I help out at mock interviews


I went to help out at some mock interviews yesterday. It’s so easy to become engaged in people’s stories.  I was really there just to feedback on performance in role plays and did not see a CV, but you find yourself wracking your brain trying to think of helpful suggestions.

Lady 1 was in her early 50s – very smartly turned out; good eye contact; nice smile; thoughtful answers. Something had happened that had shattered her confidence – broken relationship, middle age life crisis, I don’t know.  I said how helpful I had found counselling and that age was not a barrier to employment these days, but this was a harder nut to crack.  I also advised her to have a narrative to explain why she had moved in to three very different fields after approximately 8 years in each other than just restructuring.

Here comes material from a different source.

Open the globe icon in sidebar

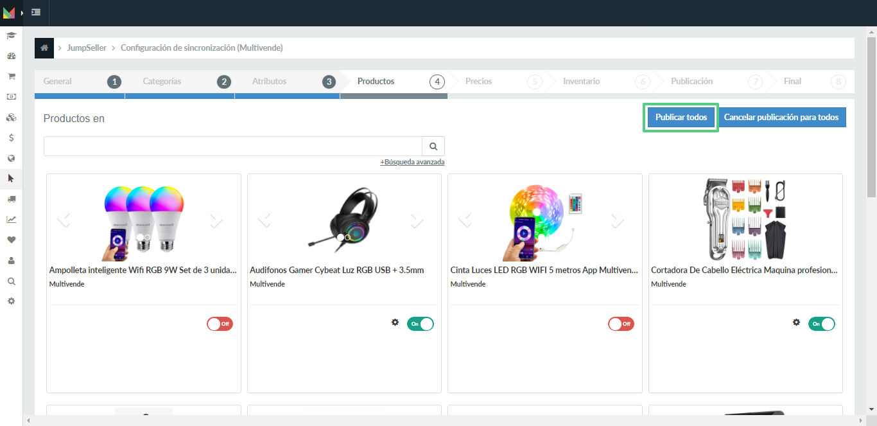[x=11, y=158]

Lady 2 wanted to work with small children in a school setting. She had all the right qualifications but she worked for an agency and they seemed to be moving her every 3 months which would make it more difficult for a school to like her and offer her a job when one came up.  I suggested focusing on 4 schools she liked and writing directly to the Head.  Agencies need their staff and are not going to make it easy for them to leave.

Male 1. Seemed to have low scores in two of the exercises and then shone in his group exercise for thoughtful, affirming and inclusive interventions.  He was quiet and a bit hippy and geeky and into computer games, looking for supermarket shelf stacking work.  I suggested Curry’s if he liked his IT and firms with a family ethos.  It’s a myth that only the jolly, outgoing types get the jobs.  There are lots of quiet, young men on the check outs at my Sainsbury’s who are well loved for their gentle and considerate natures.

Lady 3. Had worked for 13 years in a nursery environment without encouragement to get any qualifications during this period.  I was enraged for her.  Without these she would not get as far as an interview.  She had been exploited for her accommodating nature.  I suggested a nanny agency where she could work part-time and get qualifications, but I think she felt she was too old to risk something different.

Male 2. Did the coffee shop role play as if he was the manager – never mind an employee.  I struggled to understand why he was on the course, but he was coming out of a job in IT to train in social care so he could look after his elderly mother.  While morally laudable I thought this would take some explaining professionally.  He could have run a social care business and probably will!

Male 3. I worried for this guy too.  He was in his early 30s and had just left banking.  Why do people leave jobs without another one to go to?  He had obvious people facing skills.  I suggested he worked as an employment broker while he developed his entrepreneurial leanings.  He said someone had suggested that already!

 

I was moved by all of them. They were all there trying.  I hope they are all successful.